Lessons learned from installing Neo4j with Docker Compose and feed it with Twitter data.
Because we had many problems with tha Queries in Cassandra we wanted to try another Database and choose Neo4j:
-
We realized very quickly that the free version of Neo4j (community version) does not offer the possibility to use multiple nodes in a cluster. That's why we switched to the Enterprise Edition which normaly costs some money (we only used it for this small university project, so please don't sue us).
-
We wrote a Compose File to setup a Neo4j Enterprise Cluster with 3 CORE Nodes and 1 Replica Node. Replica Nodes are only used for read operations (no writes) so we thought it would be a good idea to have one for analysis tasks to take the load away from the CORE Nodes (they also can write into the Database)
-
We followed this Tutorial but had some Problems the get the enviroment variables working in the compose file and the containers itself. After modifying our Makefile and adding the needed enviroment variabled there, it worked.
-
We also encountered many Problems regarding User-Permission so the Neo4j instantly shut down after starting because it could Write or Read the Folders it created. After creating this script and running it befor starting the compose file, we fixed that.
-
After these fixes the compose file worked and every cluster node started and connected to each other. But couldnt get the neo4j Browser connection to work. After some hours of trying we realised that it had something todo with our Gitpod enivormet and it only works on our local devices. Because we dont have much RAM on our devices we decided to use the neo4j Cyper-Shell on one of the CORE nodes in our gitpod eviorment.
-
After creating the Keyspace and copying the csv file into the Import folder, we faced a problem with the CSV import.
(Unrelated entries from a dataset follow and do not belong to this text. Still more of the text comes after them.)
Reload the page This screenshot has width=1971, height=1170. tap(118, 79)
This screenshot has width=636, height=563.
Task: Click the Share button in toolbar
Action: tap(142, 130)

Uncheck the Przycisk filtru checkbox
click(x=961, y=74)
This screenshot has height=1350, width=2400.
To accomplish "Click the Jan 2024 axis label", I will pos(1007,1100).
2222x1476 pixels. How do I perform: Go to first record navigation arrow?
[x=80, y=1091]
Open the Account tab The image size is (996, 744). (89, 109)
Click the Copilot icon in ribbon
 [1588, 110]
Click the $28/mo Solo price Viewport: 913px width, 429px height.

Following the LOAD command we got the following error:
Couldn't load the external resource at file:/twitter_combined.csv
. We read many forum articles etc. but after hours we still could not get it to work, so we stopped here and focused on cassandra again.
After some frustration about cassandra we Setup some other Database Clusters (Scylla and Redis). Both clusters setups did start and seem to work but due to time constrains we again focused back to cassandra.
- If we had more time left we would try our Cassandra Queries and Script on Scylla because it also uses CQL as a Query Language and is called a faster Cassandra alternative.